● **WHAT YOU WILL DO**: Each entry should be written out once more, exactly as given below.

-- MATERIAL PROVIDED follows --

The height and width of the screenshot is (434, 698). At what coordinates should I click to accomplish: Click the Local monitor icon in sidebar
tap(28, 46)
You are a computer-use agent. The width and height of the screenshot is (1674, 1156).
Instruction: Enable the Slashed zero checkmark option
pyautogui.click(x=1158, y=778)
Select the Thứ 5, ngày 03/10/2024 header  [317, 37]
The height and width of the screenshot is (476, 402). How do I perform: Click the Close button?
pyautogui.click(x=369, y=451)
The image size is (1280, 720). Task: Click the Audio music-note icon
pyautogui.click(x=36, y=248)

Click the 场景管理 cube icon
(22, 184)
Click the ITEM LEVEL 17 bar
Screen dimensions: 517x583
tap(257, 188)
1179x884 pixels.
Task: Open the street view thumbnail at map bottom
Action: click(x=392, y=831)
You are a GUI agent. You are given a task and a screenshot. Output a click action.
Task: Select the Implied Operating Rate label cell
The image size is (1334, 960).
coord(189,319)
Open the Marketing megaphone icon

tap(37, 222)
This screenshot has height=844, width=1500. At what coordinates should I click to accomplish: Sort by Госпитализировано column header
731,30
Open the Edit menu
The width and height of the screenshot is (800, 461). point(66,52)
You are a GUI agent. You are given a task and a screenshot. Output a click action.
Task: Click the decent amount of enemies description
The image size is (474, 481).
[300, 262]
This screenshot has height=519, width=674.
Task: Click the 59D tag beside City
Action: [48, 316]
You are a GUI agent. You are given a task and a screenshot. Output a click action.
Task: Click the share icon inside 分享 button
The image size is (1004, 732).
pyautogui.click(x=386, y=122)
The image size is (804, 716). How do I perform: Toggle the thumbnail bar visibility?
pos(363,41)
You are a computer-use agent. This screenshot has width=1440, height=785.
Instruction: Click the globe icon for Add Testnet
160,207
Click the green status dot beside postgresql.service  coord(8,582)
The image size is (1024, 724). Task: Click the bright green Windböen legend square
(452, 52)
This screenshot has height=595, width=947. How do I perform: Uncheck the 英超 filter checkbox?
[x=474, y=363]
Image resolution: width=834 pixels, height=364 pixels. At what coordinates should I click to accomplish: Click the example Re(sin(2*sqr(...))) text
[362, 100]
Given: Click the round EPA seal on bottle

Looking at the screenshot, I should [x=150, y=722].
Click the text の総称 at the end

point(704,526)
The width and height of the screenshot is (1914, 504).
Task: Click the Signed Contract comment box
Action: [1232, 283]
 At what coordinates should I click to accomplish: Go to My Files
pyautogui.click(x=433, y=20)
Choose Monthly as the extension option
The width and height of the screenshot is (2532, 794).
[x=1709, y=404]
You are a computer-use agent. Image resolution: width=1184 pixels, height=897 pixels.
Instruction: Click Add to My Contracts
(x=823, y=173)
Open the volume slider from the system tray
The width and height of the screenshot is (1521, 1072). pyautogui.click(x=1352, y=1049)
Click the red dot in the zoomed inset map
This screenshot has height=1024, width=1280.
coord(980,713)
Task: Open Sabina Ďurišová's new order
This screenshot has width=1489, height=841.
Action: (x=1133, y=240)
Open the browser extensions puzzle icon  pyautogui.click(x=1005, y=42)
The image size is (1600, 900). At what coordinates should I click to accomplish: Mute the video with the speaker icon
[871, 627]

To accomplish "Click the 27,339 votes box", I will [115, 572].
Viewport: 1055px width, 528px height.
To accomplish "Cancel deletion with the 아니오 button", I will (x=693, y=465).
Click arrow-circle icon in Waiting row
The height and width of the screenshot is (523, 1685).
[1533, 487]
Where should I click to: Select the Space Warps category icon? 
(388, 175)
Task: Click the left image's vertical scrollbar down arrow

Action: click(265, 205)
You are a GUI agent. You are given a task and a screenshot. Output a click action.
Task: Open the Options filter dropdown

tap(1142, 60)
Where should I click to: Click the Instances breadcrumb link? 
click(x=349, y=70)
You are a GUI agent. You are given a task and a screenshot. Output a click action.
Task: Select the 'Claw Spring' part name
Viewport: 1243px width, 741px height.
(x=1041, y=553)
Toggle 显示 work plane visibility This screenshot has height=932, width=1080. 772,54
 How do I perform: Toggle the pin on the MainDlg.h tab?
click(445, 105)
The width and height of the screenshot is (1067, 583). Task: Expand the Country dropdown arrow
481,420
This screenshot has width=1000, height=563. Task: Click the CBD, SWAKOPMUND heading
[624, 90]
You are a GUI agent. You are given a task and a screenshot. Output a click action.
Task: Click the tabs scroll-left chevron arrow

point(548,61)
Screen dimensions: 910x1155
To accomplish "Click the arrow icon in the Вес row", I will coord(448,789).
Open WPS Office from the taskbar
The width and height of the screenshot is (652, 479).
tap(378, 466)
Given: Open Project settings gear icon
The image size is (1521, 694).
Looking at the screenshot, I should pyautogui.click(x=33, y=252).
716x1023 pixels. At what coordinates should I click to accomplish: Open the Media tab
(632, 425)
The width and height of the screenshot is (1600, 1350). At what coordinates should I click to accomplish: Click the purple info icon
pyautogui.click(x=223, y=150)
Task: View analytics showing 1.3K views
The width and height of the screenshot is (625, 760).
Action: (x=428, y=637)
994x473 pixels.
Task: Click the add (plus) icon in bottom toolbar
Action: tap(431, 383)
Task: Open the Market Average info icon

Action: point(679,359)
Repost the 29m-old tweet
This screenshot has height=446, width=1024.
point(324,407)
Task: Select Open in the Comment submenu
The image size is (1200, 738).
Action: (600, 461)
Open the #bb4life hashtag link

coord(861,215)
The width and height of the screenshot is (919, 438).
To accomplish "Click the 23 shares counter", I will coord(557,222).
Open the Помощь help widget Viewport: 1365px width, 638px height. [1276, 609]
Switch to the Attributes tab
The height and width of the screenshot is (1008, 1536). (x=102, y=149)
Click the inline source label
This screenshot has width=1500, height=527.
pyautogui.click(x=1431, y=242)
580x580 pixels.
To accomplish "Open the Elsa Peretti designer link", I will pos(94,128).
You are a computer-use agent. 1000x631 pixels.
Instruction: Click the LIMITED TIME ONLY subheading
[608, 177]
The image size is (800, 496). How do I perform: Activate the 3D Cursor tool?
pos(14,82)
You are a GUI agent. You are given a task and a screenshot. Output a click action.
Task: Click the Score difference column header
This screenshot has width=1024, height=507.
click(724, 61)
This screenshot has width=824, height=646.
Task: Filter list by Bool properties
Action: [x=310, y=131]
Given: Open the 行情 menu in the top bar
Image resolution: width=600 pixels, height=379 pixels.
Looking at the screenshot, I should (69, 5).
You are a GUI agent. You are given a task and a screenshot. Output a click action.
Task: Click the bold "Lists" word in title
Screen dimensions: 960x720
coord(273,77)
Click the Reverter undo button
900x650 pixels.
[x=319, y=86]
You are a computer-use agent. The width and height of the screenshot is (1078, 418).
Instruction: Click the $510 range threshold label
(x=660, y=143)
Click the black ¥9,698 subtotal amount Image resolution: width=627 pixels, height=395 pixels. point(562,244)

-- MATERIAL PROVIDED concluded --

● **YOUR SOLUTION**:
The height and width of the screenshot is (434, 698). At what coordinates should I click to accomplish: Click the Local monitor icon in sidebar
tap(28, 46)
You are a computer-use agent. The width and height of the screenshot is (1674, 1156).
Instruction: Enable the Slashed zero checkmark option
pyautogui.click(x=1158, y=778)
Select the Thứ 5, ngày 03/10/2024 header  [317, 37]
The height and width of the screenshot is (476, 402). How do I perform: Click the Close button?
pyautogui.click(x=369, y=451)
The image size is (1280, 720). Task: Click the Audio music-note icon
pyautogui.click(x=36, y=248)

Click the 场景管理 cube icon
(22, 184)
Click the ITEM LEVEL 17 bar
Screen dimensions: 517x583
tap(257, 188)
1179x884 pixels.
Task: Open the street view thumbnail at map bottom
Action: click(x=392, y=831)
You are a GUI agent. You are given a task and a screenshot. Output a click action.
Task: Select the Implied Operating Rate label cell
The image size is (1334, 960).
coord(189,319)
Open the Marketing megaphone icon

tap(37, 222)
This screenshot has height=844, width=1500. At what coordinates should I click to accomplish: Sort by Госпитализировано column header
731,30
Open the Edit menu
The width and height of the screenshot is (800, 461). point(66,52)
You are a GUI agent. You are given a task and a screenshot. Output a click action.
Task: Click the decent amount of enemies description
The image size is (474, 481).
[300, 262]
This screenshot has height=519, width=674.
Task: Click the 59D tag beside City
Action: [48, 316]
You are a GUI agent. You are given a task and a screenshot. Output a click action.
Task: Click the share icon inside 分享 button
The image size is (1004, 732).
pyautogui.click(x=386, y=122)
The image size is (804, 716). How do I perform: Toggle the thumbnail bar visibility?
pos(363,41)
You are a computer-use agent. This screenshot has width=1440, height=785.
Instruction: Click the globe icon for Add Testnet
160,207
Click the green status dot beside postgresql.service  coord(8,582)
The image size is (1024, 724). Task: Click the bright green Windböen legend square
(452, 52)
This screenshot has height=595, width=947. How do I perform: Uncheck the 英超 filter checkbox?
[x=474, y=363]
Image resolution: width=834 pixels, height=364 pixels. At what coordinates should I click to accomplish: Click the example Re(sin(2*sqr(...))) text
[362, 100]
Given: Click the round EPA seal on bottle

Looking at the screenshot, I should [x=150, y=722].
Click the text の総称 at the end

point(704,526)
The width and height of the screenshot is (1914, 504).
Task: Click the Signed Contract comment box
Action: [1232, 283]
 At what coordinates should I click to accomplish: Go to My Files
pyautogui.click(x=433, y=20)
Choose Monthly as the extension option
The width and height of the screenshot is (2532, 794).
[x=1709, y=404]
You are a computer-use agent. Image resolution: width=1184 pixels, height=897 pixels.
Instruction: Click Add to My Contracts
(x=823, y=173)
Open the volume slider from the system tray
The width and height of the screenshot is (1521, 1072). pyautogui.click(x=1352, y=1049)
Click the red dot in the zoomed inset map
This screenshot has height=1024, width=1280.
coord(980,713)
Task: Open Sabina Ďurišová's new order
This screenshot has width=1489, height=841.
Action: (x=1133, y=240)
Open the browser extensions puzzle icon  pyautogui.click(x=1005, y=42)
The image size is (1600, 900). At what coordinates should I click to accomplish: Mute the video with the speaker icon
[871, 627]

To accomplish "Click the 27,339 votes box", I will [115, 572].
Viewport: 1055px width, 528px height.
To accomplish "Cancel deletion with the 아니오 button", I will (x=693, y=465).
Click arrow-circle icon in Waiting row
The height and width of the screenshot is (523, 1685).
[1533, 487]
Where should I click to: Select the Space Warps category icon? 
(388, 175)
Task: Click the left image's vertical scrollbar down arrow

Action: click(265, 205)
You are a GUI agent. You are given a task and a screenshot. Output a click action.
Task: Open the Options filter dropdown

tap(1142, 60)
Where should I click to: Click the Instances breadcrumb link? 
click(x=349, y=70)
You are a GUI agent. You are given a task and a screenshot. Output a click action.
Task: Select the 'Claw Spring' part name
Viewport: 1243px width, 741px height.
(x=1041, y=553)
Toggle 显示 work plane visibility This screenshot has height=932, width=1080. 772,54
 How do I perform: Toggle the pin on the MainDlg.h tab?
click(445, 105)
The width and height of the screenshot is (1067, 583). Task: Expand the Country dropdown arrow
481,420
This screenshot has width=1000, height=563. Task: Click the CBD, SWAKOPMUND heading
[624, 90]
You are a GUI agent. You are given a task and a screenshot. Output a click action.
Task: Click the tabs scroll-left chevron arrow

point(548,61)
Screen dimensions: 910x1155
To accomplish "Click the arrow icon in the Вес row", I will coord(448,789).
Open WPS Office from the taskbar
The width and height of the screenshot is (652, 479).
tap(378, 466)
Given: Open Project settings gear icon
The image size is (1521, 694).
Looking at the screenshot, I should pyautogui.click(x=33, y=252).
716x1023 pixels. At what coordinates should I click to accomplish: Open the Media tab
(632, 425)
The width and height of the screenshot is (1600, 1350). At what coordinates should I click to accomplish: Click the purple info icon
pyautogui.click(x=223, y=150)
Task: View analytics showing 1.3K views
The width and height of the screenshot is (625, 760).
Action: (x=428, y=637)
994x473 pixels.
Task: Click the add (plus) icon in bottom toolbar
Action: tap(431, 383)
Task: Open the Market Average info icon

Action: point(679,359)
Repost the 29m-old tweet
This screenshot has height=446, width=1024.
point(324,407)
Task: Select Open in the Comment submenu
The image size is (1200, 738).
Action: (600, 461)
Open the #bb4life hashtag link

coord(861,215)
The width and height of the screenshot is (919, 438).
To accomplish "Click the 23 shares counter", I will coord(557,222).
Open the Помощь help widget Viewport: 1365px width, 638px height. [1276, 609]
Switch to the Attributes tab
The height and width of the screenshot is (1008, 1536). (x=102, y=149)
Click the inline source label
This screenshot has width=1500, height=527.
pyautogui.click(x=1431, y=242)
580x580 pixels.
To accomplish "Open the Elsa Peretti designer link", I will pos(94,128).
You are a computer-use agent. 1000x631 pixels.
Instruction: Click the LIMITED TIME ONLY subheading
[608, 177]
The image size is (800, 496). How do I perform: Activate the 3D Cursor tool?
pos(14,82)
You are a GUI agent. You are given a task and a screenshot. Output a click action.
Task: Click the Score difference column header
This screenshot has width=1024, height=507.
click(724, 61)
This screenshot has width=824, height=646.
Task: Filter list by Bool properties
Action: [x=310, y=131]
Given: Open the 行情 menu in the top bar
Image resolution: width=600 pixels, height=379 pixels.
Looking at the screenshot, I should (69, 5).
You are a GUI agent. You are given a task and a screenshot. Output a click action.
Task: Click the bold "Lists" word in title
Screen dimensions: 960x720
coord(273,77)
Click the Reverter undo button
900x650 pixels.
[x=319, y=86]
You are a computer-use agent. The width and height of the screenshot is (1078, 418).
Instruction: Click the $510 range threshold label
(x=660, y=143)
Click the black ¥9,698 subtotal amount Image resolution: width=627 pixels, height=395 pixels. point(562,244)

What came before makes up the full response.